Leslie J. DeGroot was born September 20, 1928 on a dairy farm outside Fort Edward, a small town in upstate New York. His mother was an artist. His father was a farmer and a church deacon. DeGroot was educated at a local school and, as he put it, “helped on the farm—a lot.”He majored in science, mostly chemistry, at Union College, in Schenectady, NY, and graduated in 1948 at the age of 20. The medical school at Columbia University offered him a scholarship and a job. “So I went to Columbia,” he said. In 1955, after he completed medical school and a residency at Columbia’s New York Presbyterian Hospital, DeGroot entered a clinical fellowship at the National Cancer Institute> worked with Monte Greer, MD, a thyroid researcher at the NCI who became a mentor. After one year at NCI and several months as a volunteer medical missionary in Afghanistan, he began a research fellowship with John B. Stanbury, MD, a thyroid specialist at the Massachusetts General Hospital (MGH).The Stanbury lab was the “best lab in the world in that field,” he recalled. “We worked on metabolism…hereditary defects…thyroid hormone synthesis…hormone deficiency, and patients who had metabolic defects.” Their method of purification of the hormone peroxidase became the one that is generally used.

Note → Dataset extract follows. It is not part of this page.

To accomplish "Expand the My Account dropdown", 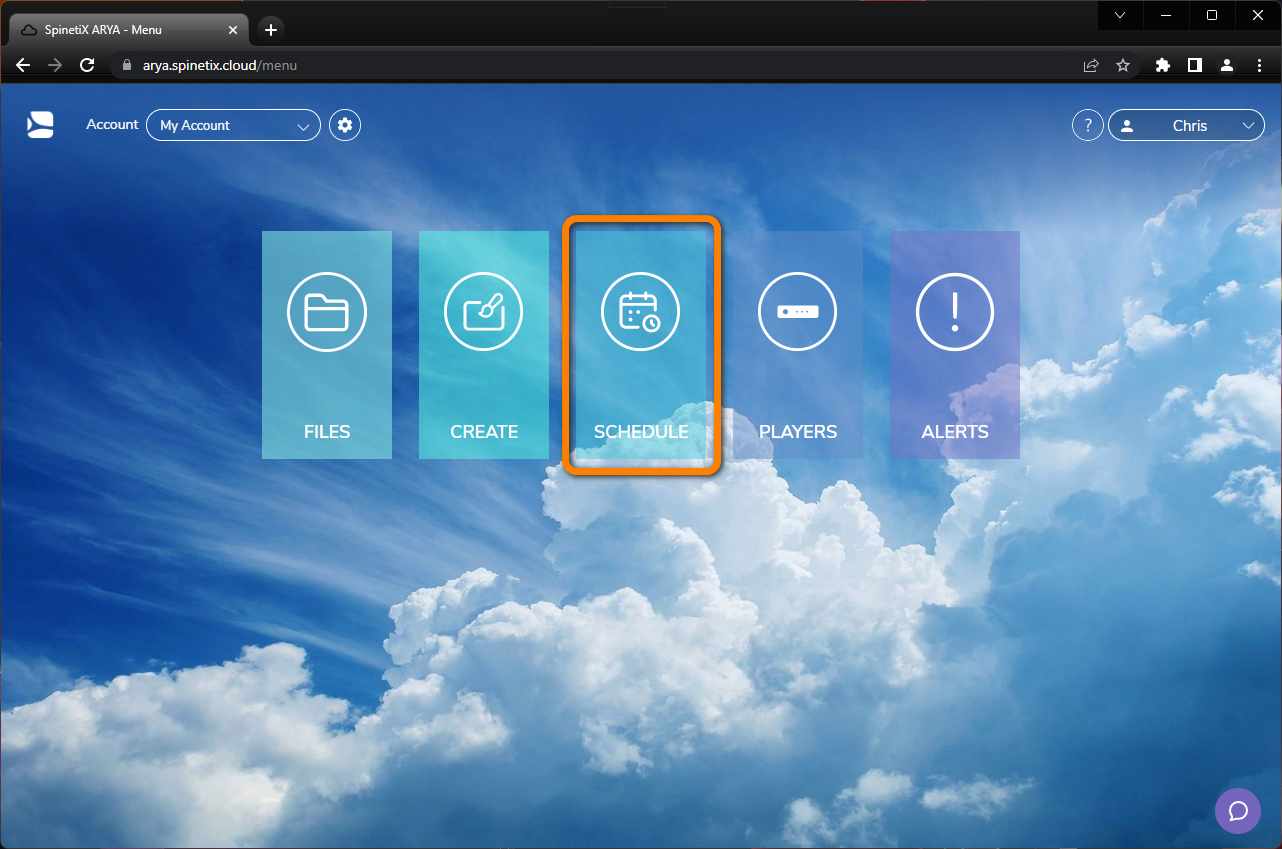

From 1961 to 1965 DeGroot also served as a part-time associate editor for the New England Journal of Medicine. In 1966 he moved from MGH to the Massachusetts Institute of Technology, in Cambridge, MA, where he was an associate professor of experimental medicine. In 1968 he accepted an invitation to move to the University of Chicago. This was “an opportunity to set up a program of my own making,” he said, with a promotion to full professor, leadership of the medical center’s thyroid study unit, and a salary that “seemed significant, in those days.” Over the ensuing thirty-six years he built the Thyroid Unit to internationally renowned status.
In 2005, DeGroot semi-retired from the University of Chicago and became a faculty member at Brown University. He continued to study thyroid disease in the laboratory run by his daughter Annie De Groot, MD. In 2008, he and his daughter transferred to the University of Rhode Island, where he became a founding member, at the age of 80, of the Institute for Immunology and Informatics in downtown Providence.
DeGroot was prolific. He published 462 papers, at last count, primarily on the function or malfunction of the thyroid gland. He lectured at conferences around the world, was elected president of the American Thyroid Association in 1973 and was recruited to the editorial boards of several journals. He edited six editions of the textbook, “Endocrinology,” which expanded over 30 years to become a three-volume textbook.
He also helped bring medical textbooks into the digital age. DeGroot served as president of Endocrine Education, Inc., the publisher of two online texts known as www.endotext.org and www.thyroidmanager.org. They jointly receive, according to the websites, tens of thousands of digital visits each day from an estimated 4,000 people from around the world. “These free, highly informative textbooks receive thousands of hits daily, many from the Third World where access to the latest medical advances is limited,” Refetoff said.
DeGroot is survived by Helen, his wife of 63 years; their five children: Katherine DeGroot of Fort Edward, NY; Dr. Anne DeGroot of Providence, RI; Elyse DeGroot of Falmouth, MA; Dr. Henry DeGroot of Newton, MA, and Key West, FL; and Jessica DeGroot of Philadelphia, PA; plus 11 grandchildren.